(Textauszug)
-- -- --
So wie sich Ingwer seit Jahren generell auf dem Vormarsch befindet, wird seit ein paar Jahren auch in fränkischen Gewächshäusern experimentiert. Seit 2017 hat beispielsweise der Gemüsebauversuchsbetrieb der Bayerischen Landesanstalt für Weinbau und Gartenbau (LWG) in Bamberg verstärkt ein Auge auf den Ingwer geworfen und mit Knollen aus Peru und Taiwan zu experimentieren begonnen.
Heilpflanze des Jahres 2018
Etwa zur gleichen Zeit startete man in Schwarzach einen ersten vorsichtigen Schritt, um den Ingwer eine neue Heimat zu geben. Verstärkt wurden die Aktivitäten dann 2018, als Ingwer den Titel "Heilpflanze des Jahres" bekam. Seither wollen die Loblieder auf den Ingwer kaum mehr enden: Dass er besonders reich an ätherischen Ölen ist, gegen Fieber und Erkältung hilft, wertvolle Mineralstoffe und Spurenelemente hat und als Tausendsassa Pep in die Küche bringt, ist inzwischen allgemein bekannt.
-- -- --
(Ziel der Übung) Führe den Textauszug über den Ingweranbau in fränkischen Gewächshäusern im Anschluss an seinen letzten Satz fort.

(Ausgangsmaterial)
-- -- --
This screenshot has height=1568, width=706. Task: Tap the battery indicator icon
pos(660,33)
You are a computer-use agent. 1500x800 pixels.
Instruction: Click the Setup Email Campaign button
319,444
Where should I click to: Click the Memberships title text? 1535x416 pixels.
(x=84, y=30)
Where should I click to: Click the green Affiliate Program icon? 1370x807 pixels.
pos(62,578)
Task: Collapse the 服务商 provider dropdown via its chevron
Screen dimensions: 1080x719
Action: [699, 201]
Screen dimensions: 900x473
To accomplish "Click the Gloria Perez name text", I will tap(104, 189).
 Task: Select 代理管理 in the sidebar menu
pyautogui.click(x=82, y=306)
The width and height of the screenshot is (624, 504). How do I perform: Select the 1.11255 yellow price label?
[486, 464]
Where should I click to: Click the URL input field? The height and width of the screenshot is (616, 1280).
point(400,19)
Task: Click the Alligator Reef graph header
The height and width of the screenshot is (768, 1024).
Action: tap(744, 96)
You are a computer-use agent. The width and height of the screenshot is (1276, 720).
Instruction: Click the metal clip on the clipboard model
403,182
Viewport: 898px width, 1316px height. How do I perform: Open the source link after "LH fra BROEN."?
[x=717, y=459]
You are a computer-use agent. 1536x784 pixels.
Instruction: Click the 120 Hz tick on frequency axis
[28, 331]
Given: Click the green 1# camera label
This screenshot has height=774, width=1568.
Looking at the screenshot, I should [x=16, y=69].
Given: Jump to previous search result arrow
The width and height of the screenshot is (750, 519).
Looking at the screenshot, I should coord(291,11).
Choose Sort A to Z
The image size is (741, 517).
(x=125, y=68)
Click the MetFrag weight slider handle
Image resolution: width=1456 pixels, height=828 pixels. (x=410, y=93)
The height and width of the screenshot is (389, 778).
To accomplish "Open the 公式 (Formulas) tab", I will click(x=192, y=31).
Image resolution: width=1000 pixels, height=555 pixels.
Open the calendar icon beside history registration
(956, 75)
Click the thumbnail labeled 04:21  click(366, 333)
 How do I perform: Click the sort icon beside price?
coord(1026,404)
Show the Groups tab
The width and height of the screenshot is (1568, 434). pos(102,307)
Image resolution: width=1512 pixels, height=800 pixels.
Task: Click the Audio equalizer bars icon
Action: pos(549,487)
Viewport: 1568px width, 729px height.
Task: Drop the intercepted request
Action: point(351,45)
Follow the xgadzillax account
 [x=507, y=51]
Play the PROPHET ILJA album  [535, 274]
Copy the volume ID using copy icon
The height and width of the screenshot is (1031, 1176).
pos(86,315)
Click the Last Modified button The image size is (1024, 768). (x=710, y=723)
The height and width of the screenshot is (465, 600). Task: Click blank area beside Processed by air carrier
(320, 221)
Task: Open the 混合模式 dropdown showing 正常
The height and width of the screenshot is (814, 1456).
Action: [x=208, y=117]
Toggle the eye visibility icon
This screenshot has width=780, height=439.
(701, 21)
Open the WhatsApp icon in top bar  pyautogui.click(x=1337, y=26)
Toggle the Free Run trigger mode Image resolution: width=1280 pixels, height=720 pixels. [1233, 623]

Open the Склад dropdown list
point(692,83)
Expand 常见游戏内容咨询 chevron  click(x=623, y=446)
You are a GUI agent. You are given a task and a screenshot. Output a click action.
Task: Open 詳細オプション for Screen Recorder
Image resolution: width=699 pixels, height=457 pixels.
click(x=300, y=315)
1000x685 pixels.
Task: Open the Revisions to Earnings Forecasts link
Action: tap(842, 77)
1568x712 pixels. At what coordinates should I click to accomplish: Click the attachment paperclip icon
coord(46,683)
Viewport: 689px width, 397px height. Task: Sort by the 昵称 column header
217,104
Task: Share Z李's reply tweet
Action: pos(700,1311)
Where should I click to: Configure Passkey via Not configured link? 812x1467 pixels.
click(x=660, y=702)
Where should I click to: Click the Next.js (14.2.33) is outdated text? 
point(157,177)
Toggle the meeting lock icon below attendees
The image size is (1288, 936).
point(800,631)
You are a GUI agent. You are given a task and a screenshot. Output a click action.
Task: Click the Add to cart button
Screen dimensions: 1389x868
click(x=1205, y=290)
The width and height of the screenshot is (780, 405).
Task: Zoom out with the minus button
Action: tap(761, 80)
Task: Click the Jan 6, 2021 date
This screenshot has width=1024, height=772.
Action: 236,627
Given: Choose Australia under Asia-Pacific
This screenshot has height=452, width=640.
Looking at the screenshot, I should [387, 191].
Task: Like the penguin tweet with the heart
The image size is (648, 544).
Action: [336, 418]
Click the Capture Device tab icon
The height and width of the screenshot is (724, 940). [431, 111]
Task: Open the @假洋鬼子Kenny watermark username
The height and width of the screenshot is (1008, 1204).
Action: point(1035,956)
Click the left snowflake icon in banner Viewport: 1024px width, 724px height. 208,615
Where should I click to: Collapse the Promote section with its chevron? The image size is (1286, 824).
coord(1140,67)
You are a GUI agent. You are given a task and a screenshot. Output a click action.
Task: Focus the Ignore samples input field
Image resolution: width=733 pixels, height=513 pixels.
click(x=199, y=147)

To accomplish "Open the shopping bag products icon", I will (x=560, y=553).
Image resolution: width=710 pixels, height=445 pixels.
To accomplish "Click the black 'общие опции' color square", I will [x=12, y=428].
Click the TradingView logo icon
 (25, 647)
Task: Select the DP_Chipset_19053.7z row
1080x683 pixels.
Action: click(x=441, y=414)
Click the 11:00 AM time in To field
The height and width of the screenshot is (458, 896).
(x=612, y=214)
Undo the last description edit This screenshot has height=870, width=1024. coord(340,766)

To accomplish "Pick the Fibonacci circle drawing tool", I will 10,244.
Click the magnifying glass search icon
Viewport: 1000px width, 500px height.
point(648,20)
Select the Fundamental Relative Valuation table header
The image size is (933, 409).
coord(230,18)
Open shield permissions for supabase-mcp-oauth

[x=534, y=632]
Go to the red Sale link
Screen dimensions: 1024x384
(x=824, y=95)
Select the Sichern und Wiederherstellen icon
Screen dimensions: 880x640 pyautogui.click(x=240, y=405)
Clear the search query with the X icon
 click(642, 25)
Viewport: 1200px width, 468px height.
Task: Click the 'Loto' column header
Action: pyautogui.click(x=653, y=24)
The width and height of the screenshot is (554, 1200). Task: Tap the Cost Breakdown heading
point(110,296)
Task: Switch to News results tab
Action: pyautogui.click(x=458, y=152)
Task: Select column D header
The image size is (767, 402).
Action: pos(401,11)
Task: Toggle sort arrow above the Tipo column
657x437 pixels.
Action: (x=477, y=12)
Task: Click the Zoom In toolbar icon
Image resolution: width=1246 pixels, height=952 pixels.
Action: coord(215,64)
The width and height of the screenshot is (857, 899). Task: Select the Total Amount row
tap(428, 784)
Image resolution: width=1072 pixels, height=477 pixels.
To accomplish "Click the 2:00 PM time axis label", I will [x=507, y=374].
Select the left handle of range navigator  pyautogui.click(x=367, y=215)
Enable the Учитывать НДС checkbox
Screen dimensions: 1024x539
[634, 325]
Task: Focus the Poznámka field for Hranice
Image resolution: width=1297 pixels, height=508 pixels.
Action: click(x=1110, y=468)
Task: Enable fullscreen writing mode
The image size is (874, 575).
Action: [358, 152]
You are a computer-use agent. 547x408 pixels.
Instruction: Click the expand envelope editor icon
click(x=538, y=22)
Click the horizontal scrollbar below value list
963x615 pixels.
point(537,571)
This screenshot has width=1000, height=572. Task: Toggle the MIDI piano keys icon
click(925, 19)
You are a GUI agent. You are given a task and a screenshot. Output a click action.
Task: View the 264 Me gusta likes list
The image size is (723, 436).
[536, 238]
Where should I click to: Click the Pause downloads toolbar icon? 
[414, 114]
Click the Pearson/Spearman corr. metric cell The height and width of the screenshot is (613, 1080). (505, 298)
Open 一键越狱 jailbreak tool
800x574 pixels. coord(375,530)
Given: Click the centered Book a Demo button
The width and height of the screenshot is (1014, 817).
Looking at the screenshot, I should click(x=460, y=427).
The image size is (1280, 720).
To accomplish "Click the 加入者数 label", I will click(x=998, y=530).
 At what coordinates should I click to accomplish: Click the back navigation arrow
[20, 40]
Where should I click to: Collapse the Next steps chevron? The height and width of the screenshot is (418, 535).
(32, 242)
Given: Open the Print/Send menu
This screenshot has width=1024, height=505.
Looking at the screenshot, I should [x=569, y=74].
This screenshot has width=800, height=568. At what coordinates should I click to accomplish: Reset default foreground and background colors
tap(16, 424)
-- -- --
(Ergebnis der Übung)
Der Siegeszug des Ingwer – er setzt sich weiter fort. Bislang in Asien und Südamerika angebaut, kommt er inzwischen immer öfter auch aus Bayern. In Schwarzach jedenfalls haben Veit Plietz und Martin Schäfer, der die Demeter-Gärtnerei übernehmen wird, beste Erfahrungen mit der gesunden Knolle gemacht.
Warum importieren, wenn man es selber anbauen kann? Diese Frage stand vor drei Jahren im Mittelpunkt, als man in Schwarzach auf den Ingwer kam. "Ingwer-Anbau in Franken ist äußerst spannend", fanden die Gärtner und legten los. Zumal so auch der Fruchtwechsel im Gewächshaus aufgelockert wird, wo sonst nur wenige Gemüsarten wie Bohnen, Gurken, Tomaten und Paprika zur Auswahl stehen. Also wirkt Ingwer auch gegen Bodenmüdigkeit und lockert die sonst oft enge Fruchtfolge auf.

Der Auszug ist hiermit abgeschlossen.